Le relevé de carrière : pourquoi le vérifier maintenant peut vous faire gagner plusieurs centaines d'euros par mois
La préparation de la fin de carrière exige une grande rigueur administrative. Beaucoup pensent que les caisses de retraite collectent et calculent leurs droits de manière totalement infaillible. Détrompez-vous.
Chaque année, des milliers de futurs pensionnés se retrouvent avec un revenu mensuel inférieur à ce qu'ils devraient réellement percevoir. Depuis l'application de la dernière réforme et le passage à 43 annuités (soit 172 trimestres) pour obtenir le taux plein, chaque trimestre égaré devient extrêmement pénalisant pour votre budget. Suivez le guide pour vérifier vos documents et réclamer votre dû.
Éviter une perte financière durable sur votre pension
Selon le rapport de la Cour des comptes, le taux d'erreur sur les pensions nouvellement liquidées s'élevait à 10,5 % en 2024. Une pension sur dix est donc fausse au moment du départ. Dans l'immense majorité des dossiers contrôlés par l'institution, ces anomalies jouent en défaveur des assurés.
Une erreur de calcul ou un trimestre manquant ne constitue pas un incident sans lendemain. Il s'agit d'une perte qui se répercute chaque mois, toute la vie durant. Les audits estiment le préjudice annuel moyen entre 633 € et 790 €. Un retraité perdant 20 € par mois à cause d'une erreur voit son capital amputé de 6 000 € sur 25 ans de retraite.
L'impact de la décote accentue ce manque à gagner. Manquer seulement quatre trimestres entraîne une décote définitive de 5 % sur la pension de base. Une simple négligence administrative se transforme très vite en un sacrifice financier majeur.
Identifier les causes d'un relevé de carrière incomplet
Votre dossier comporte sans doute des lacunes que vous ignorez. Plusieurs facteurs expliquent ces trous dans la raquette numérique :
- Les archives défaillantes : Les carrières débutées avant les années 1980 sont particulièrement à risque. Les documents papier n'ont pas toujours été correctement numérisés lors des migrations informatiques des caisses de retraite.
- Les périodes assimilées oubliées : De nombreux actifs ignorent que les périodes non travaillées génèrent des droits. Les omissions les plus fréquentes concernent le service militaire (un trimestre validé par tranche de 90 jours), les arrêts maladie, le chômage indemnisé ou encore les congés maternité.
- Le piège des petits boulots : Les jobs d'été, les contrats d'apprentissage et les missions d'intérim passent souvent à la trappe. Or, en 2025, il suffit d'avoir perçu un salaire brut de 1 782 € pour valider un trimestre, soit l'équivalent de 150 heures payées au Smic.
Maîtriser le plan d'action pour récupérer vos droits
La première étape consiste à télécharger votre Relevé de Situation Individuelle (RIS) sur le site officiel info-retraite.fr en utilisant vos identifiants FranceConnect.
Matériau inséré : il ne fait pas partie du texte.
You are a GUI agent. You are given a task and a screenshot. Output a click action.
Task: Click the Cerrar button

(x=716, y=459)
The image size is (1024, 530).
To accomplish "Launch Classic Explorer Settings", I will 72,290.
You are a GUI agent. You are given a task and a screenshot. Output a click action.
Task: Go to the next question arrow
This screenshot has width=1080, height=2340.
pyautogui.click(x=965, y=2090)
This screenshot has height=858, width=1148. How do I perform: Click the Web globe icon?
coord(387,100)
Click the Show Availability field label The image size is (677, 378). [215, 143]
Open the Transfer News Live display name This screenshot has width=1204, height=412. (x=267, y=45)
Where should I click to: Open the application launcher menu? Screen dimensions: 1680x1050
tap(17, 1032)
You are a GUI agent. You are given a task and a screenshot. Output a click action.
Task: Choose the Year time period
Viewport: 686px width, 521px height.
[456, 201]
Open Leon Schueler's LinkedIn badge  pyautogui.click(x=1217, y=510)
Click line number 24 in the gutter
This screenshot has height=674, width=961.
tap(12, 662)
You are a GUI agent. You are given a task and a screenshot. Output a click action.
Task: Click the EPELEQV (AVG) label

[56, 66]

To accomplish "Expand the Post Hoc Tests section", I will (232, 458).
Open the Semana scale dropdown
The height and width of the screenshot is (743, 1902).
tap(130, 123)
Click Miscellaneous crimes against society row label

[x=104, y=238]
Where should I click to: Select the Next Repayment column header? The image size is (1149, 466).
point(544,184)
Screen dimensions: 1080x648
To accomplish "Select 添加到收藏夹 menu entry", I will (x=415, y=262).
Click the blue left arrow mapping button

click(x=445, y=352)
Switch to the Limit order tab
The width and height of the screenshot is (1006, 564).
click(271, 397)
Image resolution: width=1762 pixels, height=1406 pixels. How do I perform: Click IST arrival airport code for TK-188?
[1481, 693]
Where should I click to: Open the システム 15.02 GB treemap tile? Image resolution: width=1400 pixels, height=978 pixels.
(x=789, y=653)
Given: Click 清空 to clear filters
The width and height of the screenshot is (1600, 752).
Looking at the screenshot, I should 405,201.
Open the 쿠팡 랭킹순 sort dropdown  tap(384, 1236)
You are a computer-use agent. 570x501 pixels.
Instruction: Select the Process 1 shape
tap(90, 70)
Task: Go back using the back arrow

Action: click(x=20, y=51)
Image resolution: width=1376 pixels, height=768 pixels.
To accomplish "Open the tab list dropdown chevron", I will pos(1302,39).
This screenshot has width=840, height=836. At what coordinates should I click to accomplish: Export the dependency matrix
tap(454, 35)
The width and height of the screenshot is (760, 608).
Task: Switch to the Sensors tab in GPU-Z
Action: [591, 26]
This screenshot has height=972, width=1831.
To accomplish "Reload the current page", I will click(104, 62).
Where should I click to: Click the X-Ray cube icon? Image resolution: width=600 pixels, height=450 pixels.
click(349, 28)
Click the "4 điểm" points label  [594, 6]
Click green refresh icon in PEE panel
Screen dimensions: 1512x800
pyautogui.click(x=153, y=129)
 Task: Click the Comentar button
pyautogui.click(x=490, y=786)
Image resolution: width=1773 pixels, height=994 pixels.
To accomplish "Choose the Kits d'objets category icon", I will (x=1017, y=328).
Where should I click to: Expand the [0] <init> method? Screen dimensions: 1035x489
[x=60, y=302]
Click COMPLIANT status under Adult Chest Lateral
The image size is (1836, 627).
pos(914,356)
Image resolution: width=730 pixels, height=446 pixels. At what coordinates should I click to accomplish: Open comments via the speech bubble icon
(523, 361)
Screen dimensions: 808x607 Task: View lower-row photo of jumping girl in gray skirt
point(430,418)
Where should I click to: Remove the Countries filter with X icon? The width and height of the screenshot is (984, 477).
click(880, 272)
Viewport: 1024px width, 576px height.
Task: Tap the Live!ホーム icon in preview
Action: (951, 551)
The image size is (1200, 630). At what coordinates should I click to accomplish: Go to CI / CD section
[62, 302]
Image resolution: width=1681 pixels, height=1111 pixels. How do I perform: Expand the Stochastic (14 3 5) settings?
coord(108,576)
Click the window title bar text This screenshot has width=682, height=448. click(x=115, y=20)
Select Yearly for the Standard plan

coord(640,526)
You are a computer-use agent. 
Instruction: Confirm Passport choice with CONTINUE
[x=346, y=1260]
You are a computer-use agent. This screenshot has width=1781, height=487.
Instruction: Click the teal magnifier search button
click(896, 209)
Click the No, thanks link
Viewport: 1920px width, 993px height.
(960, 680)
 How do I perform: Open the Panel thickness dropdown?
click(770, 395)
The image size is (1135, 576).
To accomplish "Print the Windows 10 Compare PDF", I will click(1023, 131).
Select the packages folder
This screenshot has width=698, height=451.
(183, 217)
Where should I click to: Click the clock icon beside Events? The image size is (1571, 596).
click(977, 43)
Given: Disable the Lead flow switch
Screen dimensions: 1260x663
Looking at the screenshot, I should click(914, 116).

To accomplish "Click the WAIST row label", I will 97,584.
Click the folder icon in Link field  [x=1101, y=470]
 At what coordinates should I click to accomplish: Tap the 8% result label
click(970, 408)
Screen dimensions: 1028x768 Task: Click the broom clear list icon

Ce document récapitule l'ensemble des droits acquis dans vos différents régimes, incluant la complémentaire Agirc-Arrco.
N'attendez pas la dernière ligne droite. Une idée tenace laisse penser qu'il faut avoir 55 ans pour agir. Depuis 2021, une demande de rectification peut s'effectuer à n'importe quel moment de la vie active. Même si l'outil en ligne de correction est optimisé pour les seniors, rétablir la vérité au plus tôt simplifie grandement les démarches.
Pour obtenir la correction de votre dossier, vous devez apporter des preuves tangibles. L'administration réclamera les justificatifs originaux. Gardez précieusement vos bulletins de salaire, vos attestations Pôle Emploi, votre livret militaire ou les décomptes d'indemnités journalières de la CPAM. La consigne stricte : ne jetez jamais un document social avant la liquidation définitive de votre retraite.